One of the comments to the Atlantic article, written by a woman of color, compared Díaz' work to hip-hop. Sexist, yes, but also informational--like telling her what to expect--perhaps an excellent comparison and reminiscent of Joan Morgan's argument in Chickenheads. Who states,
My decision to expose myself to the sexism of Dr. Dre, Ice Cube, Snoop Dogg, or the Notorious B.I.G is really my plea to my brothers to tell me who they are. I need to know why they are so angry at me. . . As a blackwoman and a feminist I listen to the music with a willingness to see past the machismo in order to be clear about what I’m really dealing with (Morgan 1999: 42)That makes sense to me. And maybe it's time to go back and re-read Morgan in conversation with Díaz. Because, when I listen to hip-hop, it's often clear to me that it's a performance, I don't actually feel like Lil' Wayne, Jay-Z, or any of the other brothas hate me (ok, maybe Chris Brown). But, I don't feel that separation with Junot Díaz . It's too simple to say that he is Yunior, although he may be, but there is not one other character in his book(s) that interrupts the sexist homophobic spew of the narrator. The women are slutty silent props with little to no agency, the other men are equally as condemning of women, and while I do think it is a bold stance to "deconstruct a cheater" and have him as your primary character, I don't see it as challenging sexism. And, as I have written before about hip-hop and in relationship to Morgan's words, men are not my primary partners--brothers, father, and friends, but not lovers. So what's the pull towards Diaz for a queer audience? What does Diaz offer in the movement against relentless heteronormative and increasingly homonormative ideals? Cause that's what I'm looking for and have yet to find in his text. And, if he treats women this way in his text, then what does that mean for queer bodies--in his mind, written word, and his consumption? I don't see the two as separate. The two battles of patriarchy, which he eschews above and heterosexism. p.s. I'm not really feelin' his use of James Baldwin in his quote.
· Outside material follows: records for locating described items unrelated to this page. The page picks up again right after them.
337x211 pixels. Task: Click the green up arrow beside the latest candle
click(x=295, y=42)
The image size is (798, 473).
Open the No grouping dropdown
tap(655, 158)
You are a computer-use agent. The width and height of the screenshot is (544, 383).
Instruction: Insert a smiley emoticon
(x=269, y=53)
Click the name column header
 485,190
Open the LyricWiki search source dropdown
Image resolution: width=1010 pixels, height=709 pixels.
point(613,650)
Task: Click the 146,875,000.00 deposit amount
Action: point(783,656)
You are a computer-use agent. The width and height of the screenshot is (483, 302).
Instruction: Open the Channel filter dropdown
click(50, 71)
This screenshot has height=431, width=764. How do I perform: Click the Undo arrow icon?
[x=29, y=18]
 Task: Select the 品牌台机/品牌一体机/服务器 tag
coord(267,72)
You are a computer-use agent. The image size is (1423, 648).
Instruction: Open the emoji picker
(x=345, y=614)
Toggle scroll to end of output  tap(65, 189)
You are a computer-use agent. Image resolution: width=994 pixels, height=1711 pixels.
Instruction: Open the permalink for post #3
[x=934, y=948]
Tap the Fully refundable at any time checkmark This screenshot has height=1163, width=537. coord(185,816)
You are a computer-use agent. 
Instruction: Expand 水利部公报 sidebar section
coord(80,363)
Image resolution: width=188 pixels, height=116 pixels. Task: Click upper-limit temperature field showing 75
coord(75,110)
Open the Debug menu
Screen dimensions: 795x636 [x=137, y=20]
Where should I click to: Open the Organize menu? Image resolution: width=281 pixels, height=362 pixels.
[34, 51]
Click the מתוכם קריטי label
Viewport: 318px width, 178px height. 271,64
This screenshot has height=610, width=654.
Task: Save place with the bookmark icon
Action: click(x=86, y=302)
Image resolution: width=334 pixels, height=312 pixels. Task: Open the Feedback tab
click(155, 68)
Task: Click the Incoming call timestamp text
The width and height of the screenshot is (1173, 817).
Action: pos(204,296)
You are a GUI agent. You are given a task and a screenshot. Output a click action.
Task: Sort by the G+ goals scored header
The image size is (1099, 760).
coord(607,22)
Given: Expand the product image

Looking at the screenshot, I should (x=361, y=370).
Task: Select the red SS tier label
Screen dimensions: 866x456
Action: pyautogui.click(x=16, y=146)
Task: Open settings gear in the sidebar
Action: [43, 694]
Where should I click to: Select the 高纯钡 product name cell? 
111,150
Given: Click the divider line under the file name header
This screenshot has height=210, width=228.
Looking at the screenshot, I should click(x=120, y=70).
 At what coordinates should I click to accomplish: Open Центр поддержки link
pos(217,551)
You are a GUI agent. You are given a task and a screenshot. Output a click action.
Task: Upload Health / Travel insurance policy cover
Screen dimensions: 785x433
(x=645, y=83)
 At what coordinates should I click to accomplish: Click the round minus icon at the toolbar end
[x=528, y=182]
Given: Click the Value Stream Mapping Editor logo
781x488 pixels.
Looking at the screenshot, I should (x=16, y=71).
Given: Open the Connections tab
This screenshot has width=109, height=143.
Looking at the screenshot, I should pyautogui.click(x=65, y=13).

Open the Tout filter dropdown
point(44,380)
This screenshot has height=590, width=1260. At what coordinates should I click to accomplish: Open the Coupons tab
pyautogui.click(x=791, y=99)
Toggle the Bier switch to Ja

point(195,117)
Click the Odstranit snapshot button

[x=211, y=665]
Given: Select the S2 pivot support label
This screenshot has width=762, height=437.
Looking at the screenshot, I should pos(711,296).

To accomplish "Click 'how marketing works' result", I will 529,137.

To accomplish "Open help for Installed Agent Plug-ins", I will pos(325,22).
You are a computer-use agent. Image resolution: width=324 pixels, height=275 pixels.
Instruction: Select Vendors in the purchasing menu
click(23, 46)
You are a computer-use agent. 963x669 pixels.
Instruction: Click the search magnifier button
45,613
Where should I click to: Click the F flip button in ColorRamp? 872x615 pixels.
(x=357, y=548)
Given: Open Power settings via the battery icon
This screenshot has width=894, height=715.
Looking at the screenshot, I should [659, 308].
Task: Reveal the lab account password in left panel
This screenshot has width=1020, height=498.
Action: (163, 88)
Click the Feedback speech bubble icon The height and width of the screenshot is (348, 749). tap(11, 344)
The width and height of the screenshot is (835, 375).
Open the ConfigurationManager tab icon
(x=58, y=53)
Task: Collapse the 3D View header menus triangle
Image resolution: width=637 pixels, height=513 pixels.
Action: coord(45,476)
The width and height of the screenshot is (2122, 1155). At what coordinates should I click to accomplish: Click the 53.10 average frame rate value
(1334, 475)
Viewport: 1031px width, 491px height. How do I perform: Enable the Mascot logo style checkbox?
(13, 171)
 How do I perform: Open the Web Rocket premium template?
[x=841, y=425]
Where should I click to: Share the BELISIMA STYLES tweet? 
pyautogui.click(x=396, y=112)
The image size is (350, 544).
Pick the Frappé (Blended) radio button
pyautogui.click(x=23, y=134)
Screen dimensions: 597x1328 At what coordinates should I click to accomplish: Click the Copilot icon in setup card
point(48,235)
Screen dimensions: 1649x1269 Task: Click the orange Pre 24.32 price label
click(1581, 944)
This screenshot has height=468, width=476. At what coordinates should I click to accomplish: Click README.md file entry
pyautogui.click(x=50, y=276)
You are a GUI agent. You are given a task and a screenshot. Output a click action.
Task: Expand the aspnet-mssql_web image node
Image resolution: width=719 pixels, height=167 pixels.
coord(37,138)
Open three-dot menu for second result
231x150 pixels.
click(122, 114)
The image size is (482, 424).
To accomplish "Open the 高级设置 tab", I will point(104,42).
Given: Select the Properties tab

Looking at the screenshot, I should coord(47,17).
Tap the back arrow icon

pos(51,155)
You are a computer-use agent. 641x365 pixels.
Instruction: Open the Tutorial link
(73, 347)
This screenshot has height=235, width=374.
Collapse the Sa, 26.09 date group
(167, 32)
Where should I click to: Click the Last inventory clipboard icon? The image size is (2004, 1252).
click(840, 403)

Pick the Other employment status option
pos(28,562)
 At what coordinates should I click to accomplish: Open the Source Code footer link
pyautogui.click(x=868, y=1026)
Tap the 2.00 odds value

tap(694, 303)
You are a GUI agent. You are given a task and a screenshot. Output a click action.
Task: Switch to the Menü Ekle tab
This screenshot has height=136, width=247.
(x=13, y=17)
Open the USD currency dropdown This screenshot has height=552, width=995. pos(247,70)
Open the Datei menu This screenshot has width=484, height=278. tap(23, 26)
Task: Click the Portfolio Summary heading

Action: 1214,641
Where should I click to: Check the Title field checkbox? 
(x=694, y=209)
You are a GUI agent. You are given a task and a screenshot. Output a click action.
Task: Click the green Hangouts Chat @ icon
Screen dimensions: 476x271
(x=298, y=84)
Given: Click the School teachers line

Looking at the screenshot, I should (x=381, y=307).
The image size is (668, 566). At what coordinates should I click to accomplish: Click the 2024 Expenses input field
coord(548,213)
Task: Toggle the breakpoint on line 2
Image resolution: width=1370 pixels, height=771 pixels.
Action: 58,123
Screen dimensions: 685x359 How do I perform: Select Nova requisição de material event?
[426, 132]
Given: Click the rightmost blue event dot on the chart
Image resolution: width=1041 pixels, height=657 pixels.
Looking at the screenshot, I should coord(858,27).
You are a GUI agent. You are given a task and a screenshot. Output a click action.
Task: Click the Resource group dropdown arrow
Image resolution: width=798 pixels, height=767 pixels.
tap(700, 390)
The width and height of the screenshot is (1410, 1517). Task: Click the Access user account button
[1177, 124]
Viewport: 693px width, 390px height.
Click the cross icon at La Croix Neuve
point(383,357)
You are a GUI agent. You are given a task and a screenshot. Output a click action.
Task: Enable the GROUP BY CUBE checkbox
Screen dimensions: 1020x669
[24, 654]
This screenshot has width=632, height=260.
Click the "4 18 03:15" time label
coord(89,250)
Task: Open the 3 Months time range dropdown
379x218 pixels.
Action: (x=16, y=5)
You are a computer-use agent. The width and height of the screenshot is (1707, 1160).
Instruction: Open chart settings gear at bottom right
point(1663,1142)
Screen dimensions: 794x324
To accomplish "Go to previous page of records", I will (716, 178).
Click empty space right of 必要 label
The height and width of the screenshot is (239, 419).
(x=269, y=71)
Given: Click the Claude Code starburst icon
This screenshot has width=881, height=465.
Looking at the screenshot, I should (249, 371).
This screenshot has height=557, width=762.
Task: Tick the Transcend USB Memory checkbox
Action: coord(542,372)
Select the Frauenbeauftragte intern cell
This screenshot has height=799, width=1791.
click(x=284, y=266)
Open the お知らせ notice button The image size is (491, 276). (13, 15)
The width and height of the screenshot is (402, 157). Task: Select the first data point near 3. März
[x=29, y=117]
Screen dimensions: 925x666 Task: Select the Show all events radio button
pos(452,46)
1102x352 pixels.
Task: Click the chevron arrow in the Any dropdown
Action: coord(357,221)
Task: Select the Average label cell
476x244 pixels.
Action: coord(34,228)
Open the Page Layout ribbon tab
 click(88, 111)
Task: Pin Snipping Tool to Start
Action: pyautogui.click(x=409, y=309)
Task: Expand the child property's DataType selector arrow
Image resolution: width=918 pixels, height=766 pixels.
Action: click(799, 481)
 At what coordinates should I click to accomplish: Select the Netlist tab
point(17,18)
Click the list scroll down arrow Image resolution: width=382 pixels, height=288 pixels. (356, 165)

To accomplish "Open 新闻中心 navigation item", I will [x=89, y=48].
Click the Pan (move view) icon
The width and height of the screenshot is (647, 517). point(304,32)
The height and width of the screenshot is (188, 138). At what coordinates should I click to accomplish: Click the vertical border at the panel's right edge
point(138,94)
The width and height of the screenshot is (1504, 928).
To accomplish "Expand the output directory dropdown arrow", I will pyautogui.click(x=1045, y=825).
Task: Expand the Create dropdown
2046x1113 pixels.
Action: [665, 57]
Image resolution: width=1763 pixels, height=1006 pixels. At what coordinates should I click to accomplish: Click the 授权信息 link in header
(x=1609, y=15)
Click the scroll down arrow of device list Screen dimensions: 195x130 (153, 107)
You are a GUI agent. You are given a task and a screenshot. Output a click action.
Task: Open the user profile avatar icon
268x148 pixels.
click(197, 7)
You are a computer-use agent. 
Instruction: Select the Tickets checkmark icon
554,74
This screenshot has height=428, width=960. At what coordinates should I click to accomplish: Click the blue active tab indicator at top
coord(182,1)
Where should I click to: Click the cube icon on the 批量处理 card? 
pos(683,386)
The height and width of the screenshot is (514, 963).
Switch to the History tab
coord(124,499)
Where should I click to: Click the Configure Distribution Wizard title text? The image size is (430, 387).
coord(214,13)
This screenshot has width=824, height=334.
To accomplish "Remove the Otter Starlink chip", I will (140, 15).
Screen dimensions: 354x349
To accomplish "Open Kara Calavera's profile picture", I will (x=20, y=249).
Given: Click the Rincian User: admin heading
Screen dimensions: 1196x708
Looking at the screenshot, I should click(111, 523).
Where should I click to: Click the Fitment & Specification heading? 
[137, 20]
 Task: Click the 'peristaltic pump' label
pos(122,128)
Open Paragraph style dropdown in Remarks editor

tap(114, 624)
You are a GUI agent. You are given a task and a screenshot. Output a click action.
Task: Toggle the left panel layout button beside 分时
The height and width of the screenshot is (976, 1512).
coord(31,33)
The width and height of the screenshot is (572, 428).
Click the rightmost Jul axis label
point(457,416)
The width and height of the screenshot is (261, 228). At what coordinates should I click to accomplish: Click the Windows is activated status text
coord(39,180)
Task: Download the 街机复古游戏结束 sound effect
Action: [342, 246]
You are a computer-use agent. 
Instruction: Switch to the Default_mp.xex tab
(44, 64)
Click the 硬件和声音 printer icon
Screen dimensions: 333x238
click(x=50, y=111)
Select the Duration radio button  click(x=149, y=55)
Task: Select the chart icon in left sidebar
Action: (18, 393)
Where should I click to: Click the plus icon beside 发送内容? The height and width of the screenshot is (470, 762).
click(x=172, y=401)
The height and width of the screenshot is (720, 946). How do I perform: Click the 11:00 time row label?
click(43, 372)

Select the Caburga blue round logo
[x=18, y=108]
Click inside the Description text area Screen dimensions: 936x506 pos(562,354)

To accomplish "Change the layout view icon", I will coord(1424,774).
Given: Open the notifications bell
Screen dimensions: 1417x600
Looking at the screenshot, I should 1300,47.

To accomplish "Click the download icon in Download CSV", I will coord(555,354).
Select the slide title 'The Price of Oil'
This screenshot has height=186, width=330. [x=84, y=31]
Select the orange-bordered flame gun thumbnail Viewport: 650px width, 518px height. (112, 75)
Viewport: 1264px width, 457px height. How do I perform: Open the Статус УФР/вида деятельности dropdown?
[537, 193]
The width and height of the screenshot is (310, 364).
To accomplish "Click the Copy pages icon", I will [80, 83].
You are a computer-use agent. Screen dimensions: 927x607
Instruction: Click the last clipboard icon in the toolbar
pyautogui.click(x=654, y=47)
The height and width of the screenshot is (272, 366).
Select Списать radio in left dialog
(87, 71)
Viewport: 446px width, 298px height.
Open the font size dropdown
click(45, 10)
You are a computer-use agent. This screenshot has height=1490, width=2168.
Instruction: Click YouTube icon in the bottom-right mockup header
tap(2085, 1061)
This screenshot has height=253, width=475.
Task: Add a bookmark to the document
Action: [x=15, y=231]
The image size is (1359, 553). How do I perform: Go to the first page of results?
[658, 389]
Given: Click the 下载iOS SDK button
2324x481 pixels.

Baldwin who was never confused about the intersections of sexism and heterosexism and, in particular, how that affected men of color. As he states,
I need a little more complexity, Brother Díaz. Because using Baldwin as a prop, coupled with your text, is really how you lose me. I'm not entirely gone yet, I'm not throwing you out completely, but... And while my peoples will never lose me, I do want to know what I'm missing.